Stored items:
-- Opening Marker --
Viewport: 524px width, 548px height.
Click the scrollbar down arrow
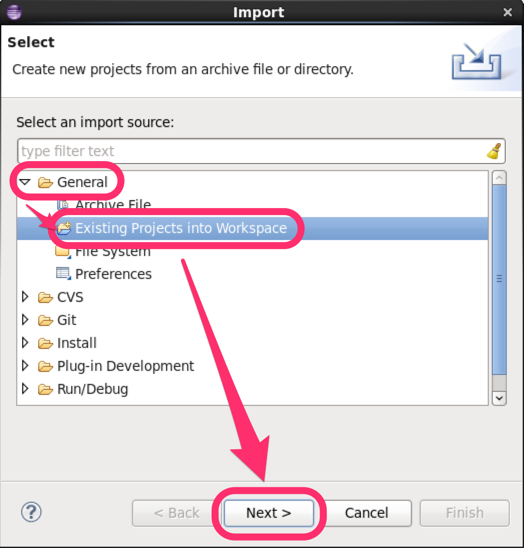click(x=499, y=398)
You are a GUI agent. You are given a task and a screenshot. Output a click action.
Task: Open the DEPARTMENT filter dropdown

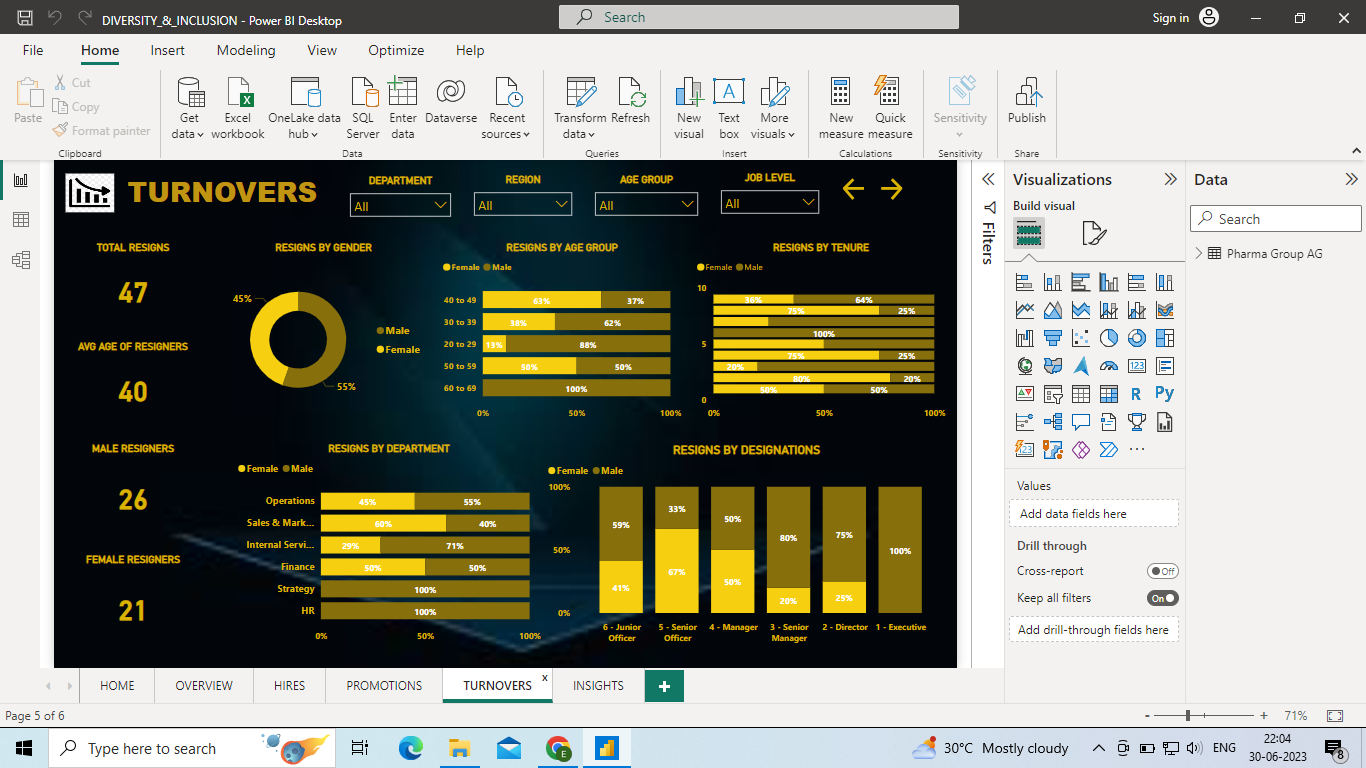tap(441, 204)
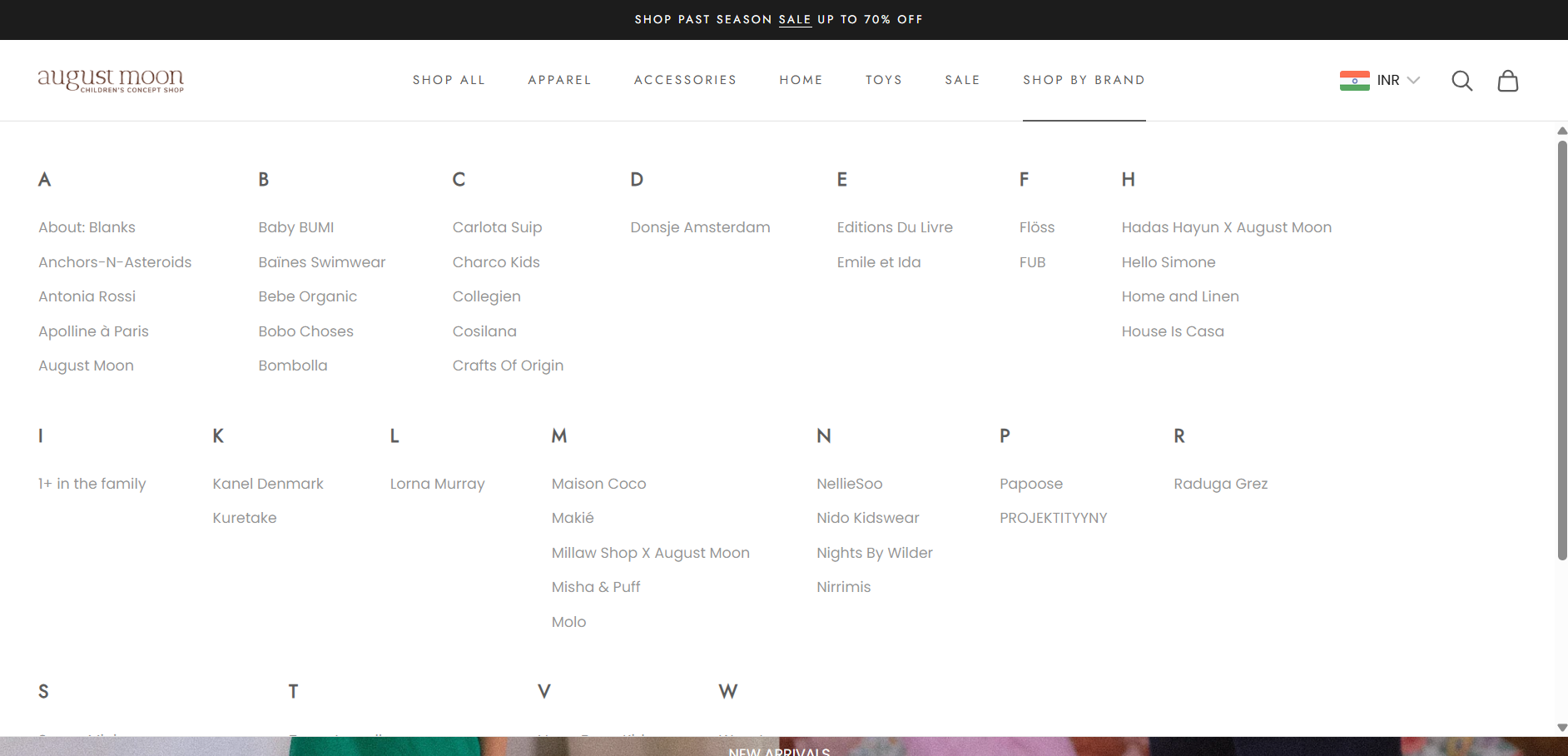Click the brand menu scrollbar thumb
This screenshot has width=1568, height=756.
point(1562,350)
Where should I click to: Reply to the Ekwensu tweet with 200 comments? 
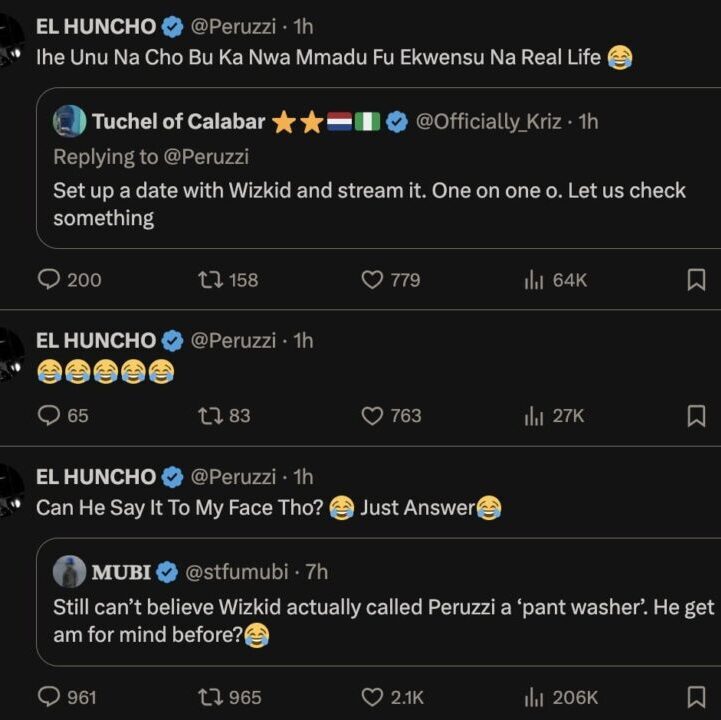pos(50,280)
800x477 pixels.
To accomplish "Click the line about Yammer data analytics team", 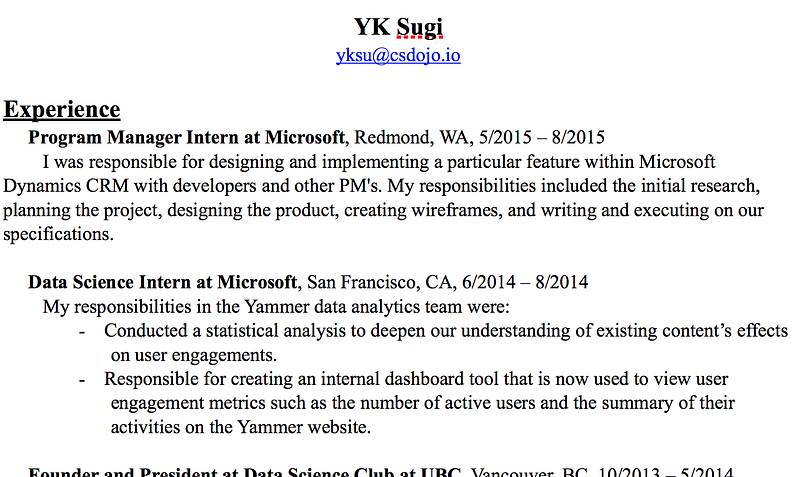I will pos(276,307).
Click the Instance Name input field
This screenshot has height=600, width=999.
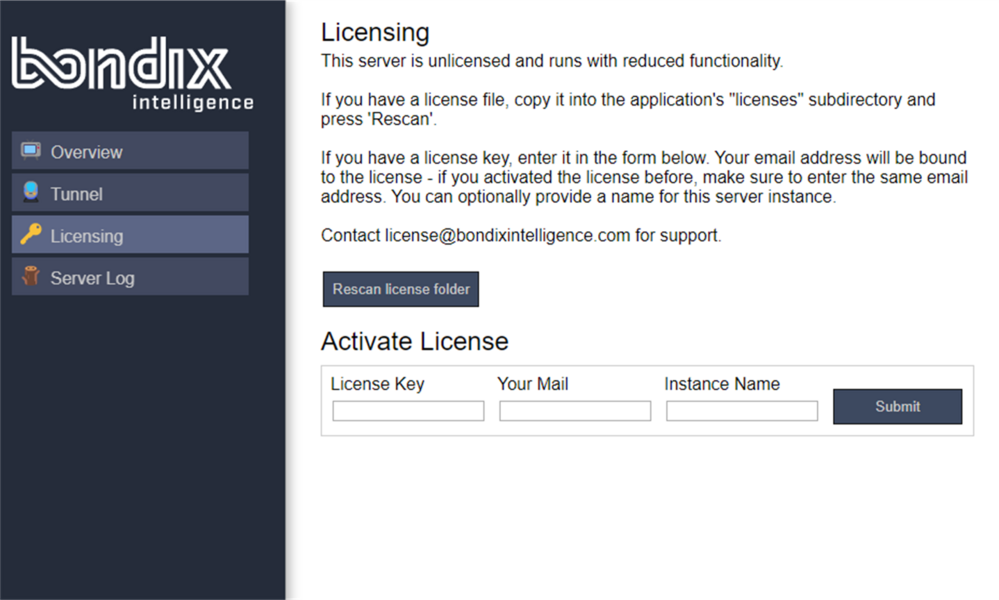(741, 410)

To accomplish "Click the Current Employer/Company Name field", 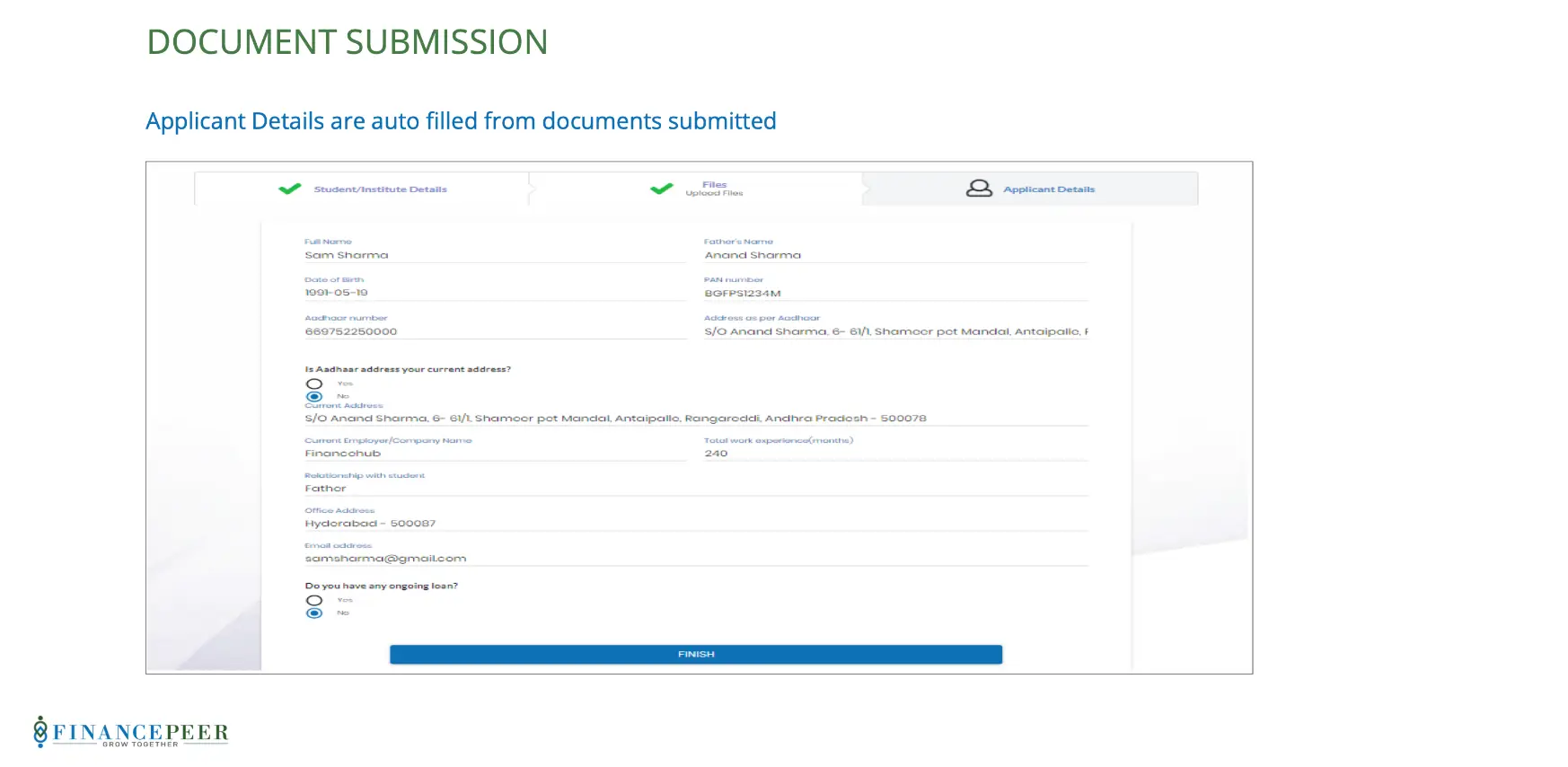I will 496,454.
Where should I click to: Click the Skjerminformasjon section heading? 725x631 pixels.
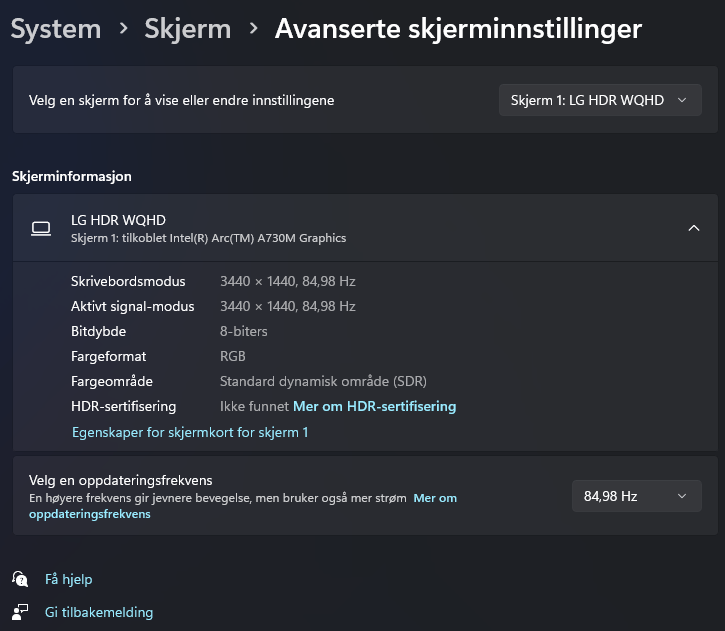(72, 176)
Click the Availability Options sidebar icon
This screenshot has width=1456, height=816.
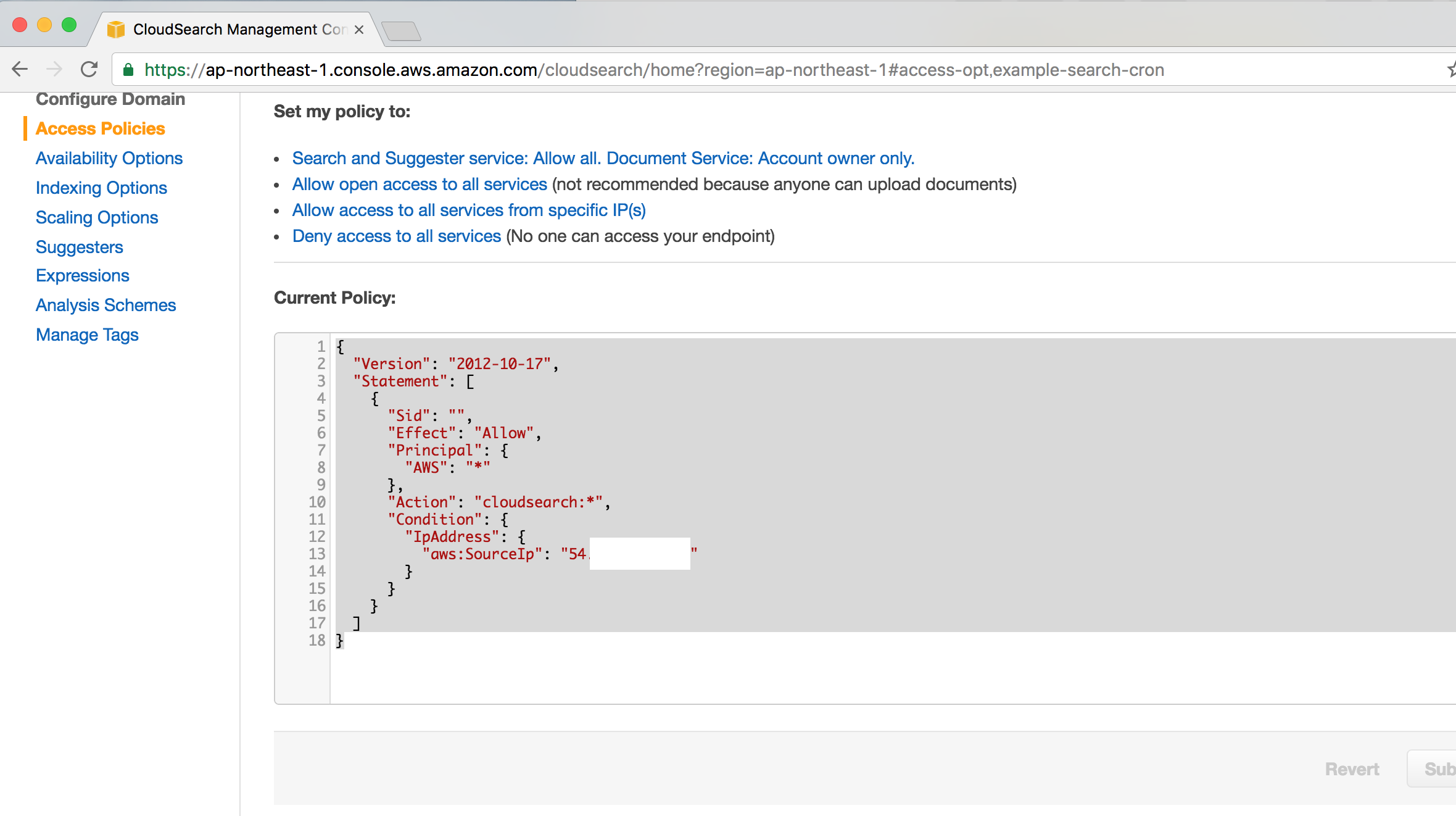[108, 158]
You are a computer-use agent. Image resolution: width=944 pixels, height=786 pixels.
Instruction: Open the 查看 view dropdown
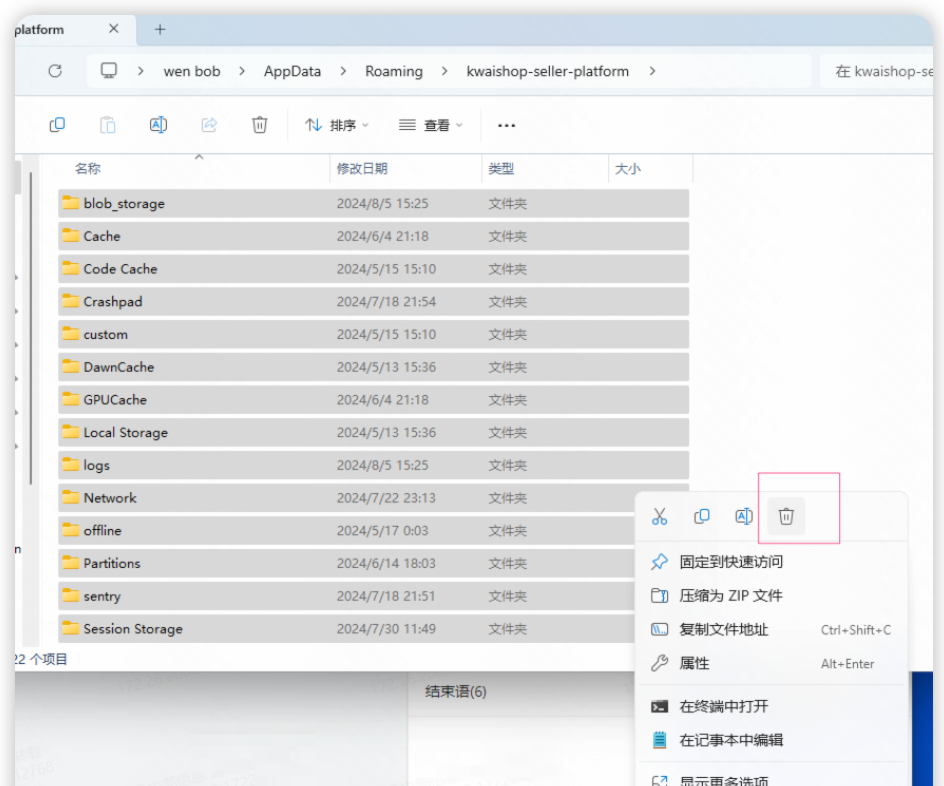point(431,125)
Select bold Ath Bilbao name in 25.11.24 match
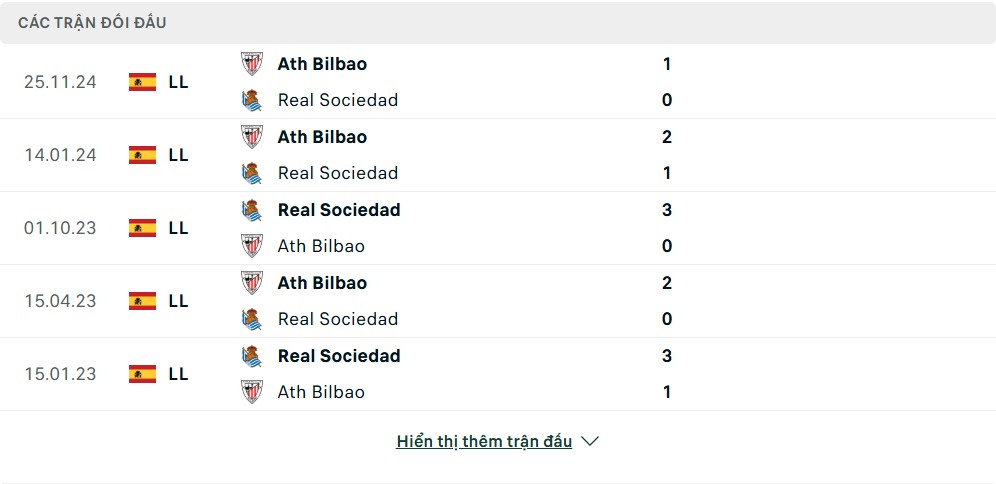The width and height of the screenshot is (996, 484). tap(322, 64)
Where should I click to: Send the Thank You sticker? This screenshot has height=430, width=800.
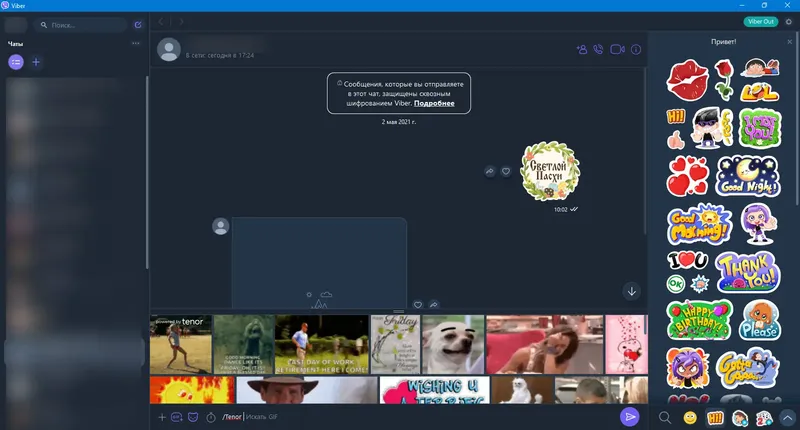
-- Closing Marker --
> [YOUR TASK]
For each line in the data that holds the word "agent", copy the line.

> [OUTPUT]
You are a GUI agent. You are given a task and a screenshot. Output a click action.
You are a computer-use agent. Image resolution: width=944 pixels, height=786 pixels.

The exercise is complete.